No Energy

my name is janine im 40years old i have been doing speed sence i was 17 i always thought i could control it because i did very little, i did it every day still do and the reason i still do is because when ever i stop for days, i cant get out of bed i m stressed and im tired. i turn in to a mean person, ive went weeks with no change to my tired and mean self. im a snigle mother of two, i have no family at all except my kids, no one knows i have a drug problem. i feel i cant hide it anymore, ive lost 3 jobs in the last 3years i know its because of the drug, is there any hope out there or will i forever be tired and mean. please help
I know your feeling well, I used for 35 years, and am now a month and a half clean. It takes a good month to two, before any resemblence of normal energy returns. The best thing you can do is to try to eat as balanced a diet as possible. also take vitamin supplements, a balanced daily with additional B's .I also use phenylalanine, and 5-HTP (5-hydroxytryptophan) . If you give living a very healthy lifestyle a chance, you might just begin to feel better than you ever did on meth. If you are still having problems , some prescription meds might help stave off the depression and anxiety that usually accompany quitting after prolonged use. best wishes and feel free to talk , ask questions here, there are many good people here that care and have answers
thank yor for your thoughts, your the first person to respond to my revealing my problem. im worriered that the emotional part of recovery my be to over welming for me to deal with alone, i guess i need to seek out local support groups or something. im going into this slowly because you see i cant fail. im at the cross roads in life and eighter i seek help and concour this issue once and for all or i except that i am nothing more than a drug addict and continue living this horrible lie. i understand that i will be in recovery allways i know theres no quick fix. i just want to make sure that i will still be able to function durring my abstance of meth. i can barely make it to work on time now and this is just a part time job. what are my kids going to think when i cant get up to get them to school on time or cant get up to make tham dinner or that mom crys all the time, and what will i say to tham when they make me mad, i say hateful things when im comming down. what damage am i going to do to my kids while i battle my demans. how will i dill with my cowrkers when then piss me of. im afraid of all my raw emotions that will be exposed to everyone that crosses my path weather good or bad. how will i do it. i have no family no friends to help me through this its just me myself and i, and God if i would only let him in. fearful is it really worth all this lisa
Yes it's worth it, is living long enough to to see your kids grow and have families of their own?
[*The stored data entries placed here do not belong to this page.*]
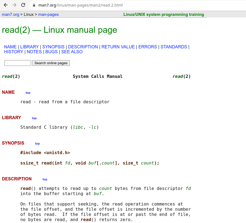Click the browser forward arrow
Viewport: 246px width, 223px height.
coord(14,5)
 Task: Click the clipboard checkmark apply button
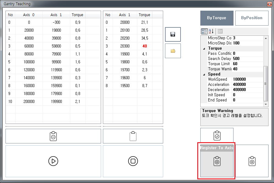(217, 135)
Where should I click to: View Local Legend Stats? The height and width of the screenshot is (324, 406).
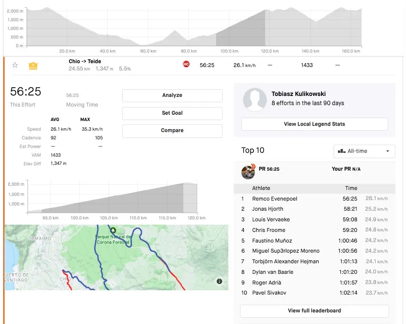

You have no idea the joy of being a grandparent can be !! It is so much a mind over matter thing. Use what you know to help you through it. Read through this site, I first came here in august, I knew I wanted to quit but didnt think I could. There are some very wise people in here that really do care about others.You want to quit and that is the first step, dont stress too much over things ......I like to think of 2 rules,...first is dont sweat the small stuff, second is ..EVERYTHING is small stuff. addicts turn to their drug of choice as soon as the going gets tough. Every minute you make it without using turns to hours, then to days, then to weeks, months ....then you will be wondering how you got so addicted and be thrilled over how much better you feel. After 35 years of using meth, I am laffin at myself now , why? because overall I sleep a lot less, am able to get more done because I am not sweatin my fool a** off, and also dont waste time doing little useless things that sometimes I would get distracted into doing.It is not easy, I still have to force myself into doing things , but I reward myself all I can when I realize I made it through another day without using meth, I am very fortunate in that I have started a new relationship with a very undrstanding and supportive woman (well, supportive as long as I am not using, she would move on with out me in a heartbeat if I started using again, it isnt worth losing her to use ) use that type of thinking to keep you from using......arent your kids worth it?? all it takes is being in the wrong spot at the wrong time and poof, your life will be upside down, or worse yet "poof" and your kids are orphans because your heart and circulatory system can handle it......there are a lot of ways to get help....this site has done it for me, if not this site, some information in here will get you to where you need to be.....God bless you and keep you , and if he doesnt seem to be listening ....we are
hi its me again, i just unloaded on the category did methamphetamies for to many years. to Richard? i feel strange for poring out my life the way i did, you know its hard to put such personal exsperiences into a 4paragraph message. o'well talk to ya later, oby the way thank you, always Lisa
Hi Lisa, Today makes 72 days clean for me. After 30 days of recovery on my own the cravings were overcoming my resolve to stay clean. I called a friend and found where the nearest narcotics anonymous meeting was held. I have only missed one nightly meeting since then, I was sick. I became involved in the group and it helps me vent my loniliness etc. You gotta wanta. At the beginning of my recovery and even now on a bad day I exercise. It helps to relieve my sluggish feeling and gives me an anergy boost to get chores rtc. started and finished. In group they say you have to find your own ways that will help to stay clean We share our results. Of couse different ways help people. Humans have great diversity in personalities etc. I hope you can keep trying to quit. I started in about 1985 and haven't stayed clean this long since a 4 yr. personal recovery 1989 to 1993. I have made many attempts to quit since then. This is working so far. I just found this site today so I need to do a profile or whatever they have. My support and any help towards recovery are here for you. Linda
Welcome linda, congrats on your recovery, You are right, everyone is different in what it takes to maintain recovery. I found meetings to bring me down, although a friend of mine said I should try other meetings till I find the right chemistry. I found this site in late august while I was still using.I am up to 7 weeks now I believe. after 35 years of using, it is not easy, Sharing our experiences is what it takes and there are many here who care . when I first came here the big question was why no one on the meth board cares, well, we are gettin somewhere now. there are people that care now and almost everyone that asks for help, gets answers, or a shoulder to vent on , thanks and best wishes
Hi,
I was addicted to highly addicted pain killers oxycontin. Hillbilly herion they call it.
I was high most of the time for a year I dont remember xmas and dont remember much at all.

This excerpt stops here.